Bellingham waterfront projects: an update

Recently completed projects and more on the drawing board

The Port of Bellingham, City of Bellingham and Harcourt continue to make headway on waterfront projects that will bring economic opportunities to the city.

The waterfront district consists of five different planning areas, each with distinct features. This includes the marine trades area, the log pond, the Bellingham Shipping Terminal, Cornwall Beach and the downtown waterfront.

Slowly but surely the downtown waterfront area is being transformed into a lively extension of downtown which will support thousands of new jobs.

The Bellingham Yoga Collective was the first business to open in the historic, 57,000-square-foot, Granary Building and more are lining up to follow suit.

“It’s getting a lot of showing activity,” said Chris Erdmann, co-founder and managing broker at Bellwether Commercial Real Estate. “As the building gets closer to becoming finished it will fill up quicker.”

The Bellingham Yoga Collective is located on the third floor of the building and marks a major milestone for the multi-phase redevelopment plans.

Honey Salon will likely be the next tenants to occupy the fourth and fifth floor and have about 40 hairstylists, Erdmann said.

If all goes as planned there will be office space on the 12,000 square-foot second floor and support a 120 person occupancy, Erdmann added. As well as a full-service type restaurant.

The first floor will have multiple types of vendors to create an open market place. Potential vendors include a brewpub, coffee shop, food stands and a handful of other businesses. There is potential for a kayak and paddle-board rental shop, Erdmann said.

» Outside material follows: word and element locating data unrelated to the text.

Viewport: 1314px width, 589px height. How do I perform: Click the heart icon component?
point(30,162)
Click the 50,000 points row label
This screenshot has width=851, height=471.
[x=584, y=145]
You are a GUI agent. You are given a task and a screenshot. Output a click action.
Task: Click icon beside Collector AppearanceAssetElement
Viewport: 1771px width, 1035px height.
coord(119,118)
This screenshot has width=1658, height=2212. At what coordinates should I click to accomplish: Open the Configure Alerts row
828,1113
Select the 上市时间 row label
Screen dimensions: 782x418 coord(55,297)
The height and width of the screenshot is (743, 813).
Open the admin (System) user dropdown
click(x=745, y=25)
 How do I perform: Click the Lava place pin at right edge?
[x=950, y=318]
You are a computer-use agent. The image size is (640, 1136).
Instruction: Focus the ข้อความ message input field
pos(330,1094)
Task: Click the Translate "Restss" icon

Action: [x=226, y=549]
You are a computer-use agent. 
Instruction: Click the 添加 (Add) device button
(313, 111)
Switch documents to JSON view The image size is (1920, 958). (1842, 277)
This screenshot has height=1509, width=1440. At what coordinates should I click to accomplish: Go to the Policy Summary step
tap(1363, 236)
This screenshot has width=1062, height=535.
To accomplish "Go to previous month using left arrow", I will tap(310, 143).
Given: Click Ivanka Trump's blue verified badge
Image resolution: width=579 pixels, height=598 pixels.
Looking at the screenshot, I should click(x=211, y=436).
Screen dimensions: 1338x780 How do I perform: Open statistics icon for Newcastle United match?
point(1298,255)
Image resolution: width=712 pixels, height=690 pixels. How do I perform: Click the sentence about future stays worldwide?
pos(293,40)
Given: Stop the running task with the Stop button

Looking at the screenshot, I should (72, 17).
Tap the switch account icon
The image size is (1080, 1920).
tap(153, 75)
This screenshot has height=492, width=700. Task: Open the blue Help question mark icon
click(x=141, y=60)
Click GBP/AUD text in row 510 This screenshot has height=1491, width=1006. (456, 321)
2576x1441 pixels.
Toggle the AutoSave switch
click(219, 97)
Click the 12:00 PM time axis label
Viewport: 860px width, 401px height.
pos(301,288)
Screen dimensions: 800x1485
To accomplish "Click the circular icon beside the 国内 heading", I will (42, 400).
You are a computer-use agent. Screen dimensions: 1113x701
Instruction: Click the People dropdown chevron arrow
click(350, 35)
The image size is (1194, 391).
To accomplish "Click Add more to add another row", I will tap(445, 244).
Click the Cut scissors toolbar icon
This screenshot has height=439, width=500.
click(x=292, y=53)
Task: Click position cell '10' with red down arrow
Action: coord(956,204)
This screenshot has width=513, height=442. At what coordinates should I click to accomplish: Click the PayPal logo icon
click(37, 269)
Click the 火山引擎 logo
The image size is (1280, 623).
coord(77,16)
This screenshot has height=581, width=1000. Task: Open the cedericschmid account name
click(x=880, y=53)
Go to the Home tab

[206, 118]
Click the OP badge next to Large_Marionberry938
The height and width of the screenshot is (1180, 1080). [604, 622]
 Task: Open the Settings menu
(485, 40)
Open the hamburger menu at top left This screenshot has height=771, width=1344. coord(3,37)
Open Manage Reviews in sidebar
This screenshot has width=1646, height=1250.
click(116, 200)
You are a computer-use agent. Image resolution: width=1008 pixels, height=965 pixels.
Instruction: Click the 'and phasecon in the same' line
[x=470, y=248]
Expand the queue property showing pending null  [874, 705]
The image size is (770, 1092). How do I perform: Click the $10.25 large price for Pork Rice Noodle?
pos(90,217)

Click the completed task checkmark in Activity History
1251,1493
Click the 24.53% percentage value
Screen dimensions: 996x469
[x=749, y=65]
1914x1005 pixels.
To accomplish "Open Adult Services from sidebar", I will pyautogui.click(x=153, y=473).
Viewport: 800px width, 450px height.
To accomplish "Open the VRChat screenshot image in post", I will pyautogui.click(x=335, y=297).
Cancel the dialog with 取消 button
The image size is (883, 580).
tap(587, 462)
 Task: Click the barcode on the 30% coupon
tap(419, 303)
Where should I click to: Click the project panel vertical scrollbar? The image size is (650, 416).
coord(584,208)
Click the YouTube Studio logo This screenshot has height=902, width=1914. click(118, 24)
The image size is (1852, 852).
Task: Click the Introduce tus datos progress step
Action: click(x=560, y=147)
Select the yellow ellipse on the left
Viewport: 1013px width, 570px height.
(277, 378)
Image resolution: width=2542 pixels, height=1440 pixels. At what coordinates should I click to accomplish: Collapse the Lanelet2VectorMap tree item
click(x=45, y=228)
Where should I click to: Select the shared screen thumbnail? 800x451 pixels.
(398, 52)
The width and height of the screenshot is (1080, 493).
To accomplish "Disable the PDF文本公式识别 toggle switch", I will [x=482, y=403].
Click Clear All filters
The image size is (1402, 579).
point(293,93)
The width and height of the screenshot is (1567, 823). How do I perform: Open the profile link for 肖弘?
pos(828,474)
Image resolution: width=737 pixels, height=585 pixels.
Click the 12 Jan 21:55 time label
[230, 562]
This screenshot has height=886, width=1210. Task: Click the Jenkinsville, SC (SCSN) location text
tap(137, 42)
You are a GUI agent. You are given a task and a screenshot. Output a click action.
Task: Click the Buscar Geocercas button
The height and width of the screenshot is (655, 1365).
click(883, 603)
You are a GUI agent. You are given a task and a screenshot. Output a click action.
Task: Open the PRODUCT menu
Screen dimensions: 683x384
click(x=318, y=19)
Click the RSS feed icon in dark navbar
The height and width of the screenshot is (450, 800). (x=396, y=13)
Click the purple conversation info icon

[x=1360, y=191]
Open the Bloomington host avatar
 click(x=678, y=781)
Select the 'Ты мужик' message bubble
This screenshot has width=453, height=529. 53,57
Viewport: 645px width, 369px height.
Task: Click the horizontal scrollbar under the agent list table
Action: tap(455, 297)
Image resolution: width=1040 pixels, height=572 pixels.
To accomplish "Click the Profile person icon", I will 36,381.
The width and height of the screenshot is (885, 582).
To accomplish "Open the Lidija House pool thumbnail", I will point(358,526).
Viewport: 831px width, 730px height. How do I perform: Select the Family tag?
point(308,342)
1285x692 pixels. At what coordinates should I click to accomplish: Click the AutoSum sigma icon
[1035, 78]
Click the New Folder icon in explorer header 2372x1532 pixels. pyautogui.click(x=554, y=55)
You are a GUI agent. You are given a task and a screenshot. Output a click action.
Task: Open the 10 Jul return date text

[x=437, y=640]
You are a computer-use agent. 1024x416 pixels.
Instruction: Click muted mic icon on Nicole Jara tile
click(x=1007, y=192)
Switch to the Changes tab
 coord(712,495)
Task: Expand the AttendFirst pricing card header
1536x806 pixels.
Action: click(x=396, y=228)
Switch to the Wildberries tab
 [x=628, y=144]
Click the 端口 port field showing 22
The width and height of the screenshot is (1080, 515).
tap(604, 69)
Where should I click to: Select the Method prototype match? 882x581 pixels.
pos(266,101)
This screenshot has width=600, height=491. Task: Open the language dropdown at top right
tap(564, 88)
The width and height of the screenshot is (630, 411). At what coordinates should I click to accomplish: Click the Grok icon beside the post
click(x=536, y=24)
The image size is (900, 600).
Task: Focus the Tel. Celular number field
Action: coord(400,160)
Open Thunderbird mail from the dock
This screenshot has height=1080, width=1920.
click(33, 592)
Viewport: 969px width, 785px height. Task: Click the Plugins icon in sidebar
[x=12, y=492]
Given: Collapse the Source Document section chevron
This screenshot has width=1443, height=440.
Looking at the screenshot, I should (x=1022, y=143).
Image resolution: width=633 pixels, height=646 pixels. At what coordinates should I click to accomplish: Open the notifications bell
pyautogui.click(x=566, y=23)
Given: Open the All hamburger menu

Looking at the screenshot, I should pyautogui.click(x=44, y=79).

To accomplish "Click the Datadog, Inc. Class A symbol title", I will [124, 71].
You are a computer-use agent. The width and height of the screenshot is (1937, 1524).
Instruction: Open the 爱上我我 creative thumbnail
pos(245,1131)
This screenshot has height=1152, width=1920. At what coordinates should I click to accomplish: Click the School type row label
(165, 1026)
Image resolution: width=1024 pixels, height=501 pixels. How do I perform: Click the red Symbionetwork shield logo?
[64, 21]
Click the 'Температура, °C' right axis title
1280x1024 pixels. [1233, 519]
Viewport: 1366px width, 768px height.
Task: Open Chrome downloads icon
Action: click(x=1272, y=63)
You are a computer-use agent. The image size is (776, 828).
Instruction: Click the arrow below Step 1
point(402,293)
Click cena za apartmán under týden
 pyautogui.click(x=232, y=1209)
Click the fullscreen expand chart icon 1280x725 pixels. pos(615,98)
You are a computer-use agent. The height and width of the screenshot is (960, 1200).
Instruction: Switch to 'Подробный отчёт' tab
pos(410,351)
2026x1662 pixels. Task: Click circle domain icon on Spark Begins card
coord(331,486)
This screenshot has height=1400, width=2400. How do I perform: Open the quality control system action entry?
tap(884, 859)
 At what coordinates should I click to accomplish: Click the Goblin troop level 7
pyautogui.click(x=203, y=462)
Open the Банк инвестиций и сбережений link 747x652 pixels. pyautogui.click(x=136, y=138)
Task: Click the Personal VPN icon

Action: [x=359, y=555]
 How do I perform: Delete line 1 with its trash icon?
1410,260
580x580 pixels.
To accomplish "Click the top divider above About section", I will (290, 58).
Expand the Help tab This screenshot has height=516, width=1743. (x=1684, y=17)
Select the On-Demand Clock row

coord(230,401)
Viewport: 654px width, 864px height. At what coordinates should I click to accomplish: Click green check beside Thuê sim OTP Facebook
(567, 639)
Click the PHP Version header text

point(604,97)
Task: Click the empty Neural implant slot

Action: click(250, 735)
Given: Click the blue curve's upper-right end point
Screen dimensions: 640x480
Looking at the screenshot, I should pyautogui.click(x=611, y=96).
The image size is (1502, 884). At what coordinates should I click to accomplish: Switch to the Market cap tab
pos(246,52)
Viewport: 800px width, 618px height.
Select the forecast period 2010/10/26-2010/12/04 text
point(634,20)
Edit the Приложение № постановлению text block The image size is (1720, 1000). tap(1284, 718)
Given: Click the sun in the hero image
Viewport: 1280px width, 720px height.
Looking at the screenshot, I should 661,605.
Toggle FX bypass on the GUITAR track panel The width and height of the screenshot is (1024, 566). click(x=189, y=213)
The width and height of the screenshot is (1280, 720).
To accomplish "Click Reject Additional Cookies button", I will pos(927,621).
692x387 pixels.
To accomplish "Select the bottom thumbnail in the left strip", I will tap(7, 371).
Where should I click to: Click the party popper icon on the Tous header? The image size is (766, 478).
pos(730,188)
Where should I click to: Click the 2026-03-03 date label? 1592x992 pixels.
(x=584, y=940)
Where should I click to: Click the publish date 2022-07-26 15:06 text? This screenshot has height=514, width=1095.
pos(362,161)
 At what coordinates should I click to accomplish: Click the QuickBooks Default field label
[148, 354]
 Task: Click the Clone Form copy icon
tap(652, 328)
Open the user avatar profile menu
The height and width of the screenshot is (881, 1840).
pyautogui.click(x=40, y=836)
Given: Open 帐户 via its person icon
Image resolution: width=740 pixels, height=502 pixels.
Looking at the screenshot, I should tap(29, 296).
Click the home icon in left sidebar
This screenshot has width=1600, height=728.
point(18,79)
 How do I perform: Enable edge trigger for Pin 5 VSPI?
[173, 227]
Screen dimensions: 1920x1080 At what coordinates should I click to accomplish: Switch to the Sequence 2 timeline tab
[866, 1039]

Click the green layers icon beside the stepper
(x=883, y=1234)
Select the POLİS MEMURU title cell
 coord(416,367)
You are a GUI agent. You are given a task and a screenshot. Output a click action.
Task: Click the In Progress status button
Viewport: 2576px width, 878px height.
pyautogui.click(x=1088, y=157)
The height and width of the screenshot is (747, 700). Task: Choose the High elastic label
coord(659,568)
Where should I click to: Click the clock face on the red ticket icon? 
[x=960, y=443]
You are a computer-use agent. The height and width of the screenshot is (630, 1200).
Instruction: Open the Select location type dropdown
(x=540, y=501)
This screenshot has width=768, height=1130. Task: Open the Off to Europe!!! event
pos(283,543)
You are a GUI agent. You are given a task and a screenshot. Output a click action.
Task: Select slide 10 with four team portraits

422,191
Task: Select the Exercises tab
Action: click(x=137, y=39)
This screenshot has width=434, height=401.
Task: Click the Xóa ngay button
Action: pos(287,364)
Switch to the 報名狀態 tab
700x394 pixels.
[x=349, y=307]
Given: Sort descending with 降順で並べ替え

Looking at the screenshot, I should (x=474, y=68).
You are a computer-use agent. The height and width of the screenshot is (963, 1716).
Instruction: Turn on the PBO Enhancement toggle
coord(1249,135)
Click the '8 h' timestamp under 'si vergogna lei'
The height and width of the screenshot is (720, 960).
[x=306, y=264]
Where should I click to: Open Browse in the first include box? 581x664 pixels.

“What’s exciting about a marketplace is that it will have an ever-flowing personality,” Erdmann said. “I believe when the doors do open, the marketplace is going to be a really great community experience for families.”

Another milestone was marked by the September 28, grand opening of the waterfront pump track. The addition to the site invites the biking community and spectators to explore the area. The pump track was strategically placed in the path of a future city park.

“It has been a game-changer for the community and it’s just the start of that access,” director of environmental planning, Brian Gouran, said. “You could see it when the pump track opened just the amount of people that were down there. It way exceeded what we expected.”

The completion of Granary Avenue and Laurel Street signifies the first opening of that side of the site to the public in 100 years, Gouran said. The roadway incorporates Bellingham’s first cycle track, which is a distinct bike lane in between the road and the sidewalk.

Permitting and construction of residential condos along the Whatcom Waterway near Waypoint Park is expected to pick up pace in Q1 of 2020, public affairs administrator, public affairs administrator, Mike Hogan, said.

“We have a large amount of property and it’s going to take many years to develop,” Hogan said.

Currently, geological testing is being done for the project, Hogan added. The design for the project includes 94 condo units, commercial space and below-ground parking. The condos will include solar panels for lighting in and around the building.

Also on the drawing board is 150,000 square feet of office space across the street from the Granary Building and 300 parking spaces, according to Harcourt’s website.

The historic Board Mill building has the potential to become a high-end hotel and conference center. It would first need to be updated to code requirements for things like occupancy and seismic load.

Currently, the Port is modifying a development agreement with Harcourt for the Board Mill building, Hogan said. The Irish developer has experience in building several hotels in Ireland and England using old, existing structures.

Future development of the site aims to incorporate shared community values of sustainability, Hogan said. The Port signed a memorandum of understanding with Corix Utilities, out of Canada, to develop a district energy system for the site. The energy system would reduce greenhouse gas emissions and support efficient heating and cooling for buildings.

There are opportunities for local renewable energy such as collecting waste heat from the steam of the Encogen Generating Station or from the cities sewer system to heat water for the buildings. There is also the potential to use a water main from Lake Whatcom to create micro-hydro energy.

There are also incentives baked into the master plan that encourage sustainable practices and projects.

“There is a lot going on and a lot of opportunity for growth in a variety of sectors, not just mixed-use or shipping,” Gouran said. “This is going to be a long and methodical build-out of this waterfront district with a variety of different job opportunities.